Multiple job types for Indeed, urgent keywords column (#56)

* enh(indeed): mult job types * feat(jobs): urgent kws * fix(indeed): use new session obj per request * fix: emails as comma separated in output * fix: put num urgent words in output * chore: readme
2026-03-07 04:54:32 -08:00 · 2023-10-10 11:23:04 -05:00
parent 628f4dee9c
commit e5353e604d
12 changed files with 271 additions and 247 deletions
--- a/src/jobspy/init.py
+++ b/src/jobspy/init.py
@@ -1,7 +1,7 @@
 import pandas as pd
 import concurrent.futures
 from concurrent.futures import ThreadPoolExecutor
-from typing import List, Tuple, Optional
+from typing import Tuple, Optional

 from .jobs import JobType, Location
 from .scrapers.indeed import IndeedScraper
@@ -26,18 +26,18 @@ def _map_str_to_site(site_name: str) -> Site:


 def scrape_jobs(
-        site_name: str | List[str] | Site | List[Site],
-        search_term: str,
-        location: str = "",
-        distance: int = None,
-        is_remote: bool = False,
-        job_type: str = None,
-        easy_apply: bool = False,  # linkedin
-        results_wanted: int = 15,
-        country_indeed: str = "usa",
-        hyperlinks: bool = False,
-        proxy: Optional[str] = None,
-        offset: Optional[int] = 0
+    site_name: str | list[str] | Site | list[Site],
+    search_term: str,
+    location: str = "",
+    distance: int = None,
+    is_remote: bool = False,
+    job_type: str = None,
+    easy_apply: bool = False,  # linkedin
+    results_wanted: int = 15,
+    country_indeed: str = "usa",
+    hyperlinks: bool = False,
+    proxy: Optional[str] = None,
+    offset: Optional[int] = 0,
 ) -> pd.DataFrame:
    """
    Simultaneously scrapes job data from multiple job sites.
@@ -72,7 +72,7 @@ def scrape_jobs(
        job_type=job_type,
        easy_apply=easy_apply,
        results_wanted=results_wanted,
-        offset=offset
+        offset=offset,
    )

    def scrape_site(site: Site) -> Tuple[str, JobResponse]:
@@ -98,8 +98,8 @@ def scrape_jobs(
    site_to_jobs_dict = {}

    def worker(site):
-        site_value, scraped_data = scrape_site(site)
-        return site_value, scraped_data
+        site_val, scraped_info = scrape_site(site)
+        return site_val, scraped_info

    with ThreadPoolExecutor() as executor:
        future_to_site = {
@@ -110,7 +110,7 @@ def scrape_jobs(
            site_value, scraped_data = future.result()
            site_to_jobs_dict[site_value] = scraped_data

-    jobs_dfs: List[pd.DataFrame] = []
+    jobs_dfs: list[pd.DataFrame] = []

    for site, job_response in site_to_jobs_dict.items():
        for job in job_response.jobs:
@@ -120,12 +120,14 @@ def scrape_jobs(
            ] = f'<a href="{job_data["job_url"]}">{job_data["job_url"]}</a>'
            job_data["site"] = site
            job_data["company"] = job_data["company_name"]
-            if job_data["job_type"]:
-                # Take the first value from the job type tuple
-                job_data["job_type"] = job_data["job_type"].value[0]
-            else:
-                job_data["job_type"] = None
-
+            job_data["job_type"] = (
+                ", ".join(job_type.value[0] for job_type in job_data["job_type"])
+                if job_data["job_type"]
+                else None
+            )
+            job_data["emails"] = (
+                ", ".join(job_data["emails"]) if job_data["emails"] else None
+            )
            job_data["location"] = Location(**job_data["location"]).display_location()
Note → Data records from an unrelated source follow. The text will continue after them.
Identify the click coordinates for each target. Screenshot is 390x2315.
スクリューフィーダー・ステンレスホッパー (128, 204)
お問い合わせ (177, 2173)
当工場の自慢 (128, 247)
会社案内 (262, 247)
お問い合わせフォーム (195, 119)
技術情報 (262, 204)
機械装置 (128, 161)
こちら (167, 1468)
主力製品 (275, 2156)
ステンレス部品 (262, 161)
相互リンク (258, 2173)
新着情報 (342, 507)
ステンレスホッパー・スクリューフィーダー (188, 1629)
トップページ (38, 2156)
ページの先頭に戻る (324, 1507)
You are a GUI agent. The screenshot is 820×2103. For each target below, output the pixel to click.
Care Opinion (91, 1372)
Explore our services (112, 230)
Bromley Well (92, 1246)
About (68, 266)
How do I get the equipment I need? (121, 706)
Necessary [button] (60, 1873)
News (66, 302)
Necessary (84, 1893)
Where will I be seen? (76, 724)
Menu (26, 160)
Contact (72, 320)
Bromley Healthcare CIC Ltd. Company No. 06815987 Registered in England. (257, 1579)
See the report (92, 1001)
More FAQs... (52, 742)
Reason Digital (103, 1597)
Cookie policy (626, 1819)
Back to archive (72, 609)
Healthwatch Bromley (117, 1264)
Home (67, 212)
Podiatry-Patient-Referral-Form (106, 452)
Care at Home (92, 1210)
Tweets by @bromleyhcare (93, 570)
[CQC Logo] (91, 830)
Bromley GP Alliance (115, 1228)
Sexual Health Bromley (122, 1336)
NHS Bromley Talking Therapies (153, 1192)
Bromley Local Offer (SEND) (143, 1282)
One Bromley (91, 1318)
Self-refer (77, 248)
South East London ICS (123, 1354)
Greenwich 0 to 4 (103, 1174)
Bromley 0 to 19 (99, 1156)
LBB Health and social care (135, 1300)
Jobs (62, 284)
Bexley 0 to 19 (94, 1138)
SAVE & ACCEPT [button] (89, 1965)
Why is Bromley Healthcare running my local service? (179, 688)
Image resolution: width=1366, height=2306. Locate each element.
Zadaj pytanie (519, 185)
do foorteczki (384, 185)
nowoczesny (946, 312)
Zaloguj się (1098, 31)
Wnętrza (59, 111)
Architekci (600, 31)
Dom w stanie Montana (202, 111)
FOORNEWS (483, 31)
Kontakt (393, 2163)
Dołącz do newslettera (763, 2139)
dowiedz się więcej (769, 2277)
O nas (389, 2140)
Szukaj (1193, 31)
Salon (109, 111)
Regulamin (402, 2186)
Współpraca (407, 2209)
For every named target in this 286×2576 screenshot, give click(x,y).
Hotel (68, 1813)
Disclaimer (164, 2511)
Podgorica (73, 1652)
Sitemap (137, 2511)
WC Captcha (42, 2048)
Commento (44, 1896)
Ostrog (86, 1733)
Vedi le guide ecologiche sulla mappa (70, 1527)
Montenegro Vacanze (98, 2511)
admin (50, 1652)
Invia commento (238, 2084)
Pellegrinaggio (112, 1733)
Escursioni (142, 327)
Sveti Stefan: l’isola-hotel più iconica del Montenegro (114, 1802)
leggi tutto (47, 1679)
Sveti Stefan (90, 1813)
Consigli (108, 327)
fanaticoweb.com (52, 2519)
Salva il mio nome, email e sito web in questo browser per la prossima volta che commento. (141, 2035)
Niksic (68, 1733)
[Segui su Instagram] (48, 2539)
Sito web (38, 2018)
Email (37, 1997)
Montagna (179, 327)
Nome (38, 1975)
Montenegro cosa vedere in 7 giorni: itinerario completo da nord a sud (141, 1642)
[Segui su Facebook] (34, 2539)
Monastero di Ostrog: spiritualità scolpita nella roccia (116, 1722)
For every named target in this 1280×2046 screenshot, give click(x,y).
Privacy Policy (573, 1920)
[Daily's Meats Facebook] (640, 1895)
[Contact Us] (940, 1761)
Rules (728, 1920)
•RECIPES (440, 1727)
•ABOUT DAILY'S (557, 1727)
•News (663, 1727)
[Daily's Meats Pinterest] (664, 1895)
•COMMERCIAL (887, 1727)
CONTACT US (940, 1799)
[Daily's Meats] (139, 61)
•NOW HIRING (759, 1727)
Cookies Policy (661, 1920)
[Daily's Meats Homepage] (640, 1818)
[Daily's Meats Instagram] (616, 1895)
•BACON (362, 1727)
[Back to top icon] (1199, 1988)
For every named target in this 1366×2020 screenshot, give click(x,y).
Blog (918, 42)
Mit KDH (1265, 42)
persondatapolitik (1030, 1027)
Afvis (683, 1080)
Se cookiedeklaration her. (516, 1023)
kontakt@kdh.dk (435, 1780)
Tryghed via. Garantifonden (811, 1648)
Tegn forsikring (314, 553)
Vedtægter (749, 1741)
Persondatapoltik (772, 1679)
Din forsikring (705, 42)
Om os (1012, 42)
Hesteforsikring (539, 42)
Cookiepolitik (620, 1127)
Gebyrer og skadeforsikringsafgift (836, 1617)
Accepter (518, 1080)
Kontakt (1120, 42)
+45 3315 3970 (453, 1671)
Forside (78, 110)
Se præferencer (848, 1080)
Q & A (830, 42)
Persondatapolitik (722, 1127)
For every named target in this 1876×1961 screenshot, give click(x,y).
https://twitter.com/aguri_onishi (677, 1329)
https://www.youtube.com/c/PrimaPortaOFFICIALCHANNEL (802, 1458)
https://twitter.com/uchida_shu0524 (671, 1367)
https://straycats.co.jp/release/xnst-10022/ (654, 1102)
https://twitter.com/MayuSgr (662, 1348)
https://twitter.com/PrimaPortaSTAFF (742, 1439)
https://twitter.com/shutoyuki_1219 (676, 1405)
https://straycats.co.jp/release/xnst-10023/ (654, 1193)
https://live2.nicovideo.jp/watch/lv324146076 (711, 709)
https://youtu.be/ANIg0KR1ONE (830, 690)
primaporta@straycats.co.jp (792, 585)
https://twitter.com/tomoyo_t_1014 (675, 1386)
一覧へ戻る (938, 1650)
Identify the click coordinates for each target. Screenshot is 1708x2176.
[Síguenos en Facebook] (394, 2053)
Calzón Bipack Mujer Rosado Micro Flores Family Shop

            compensation_obj = job_data.get("compensation")
@@ -149,7 +151,7 @@ def scrape_jobs(

    if jobs_dfs:
        jobs_df = pd.concat(jobs_dfs, ignore_index=True)
-        desired_order: List[str] = [
+        desired_order: list[str] = [
            "job_url_hyper" if hyperlinks else "job_url",
            "site",
            "title",
@@ -158,12 +160,13 @@ def scrape_jobs(
            "job_type",
            "date_posted",
            "interval",
-            "benefits",
            "min_amount",
            "max_amount",
            "currency",
+            "is_remote",
+            "num_urgent_words",
+            "benefits",
            "emails",
-            "job_url_hyper" if hyperlinks else "job_url",
            "description",
        ]
        jobs_formatted_df = jobs_df[desired_order]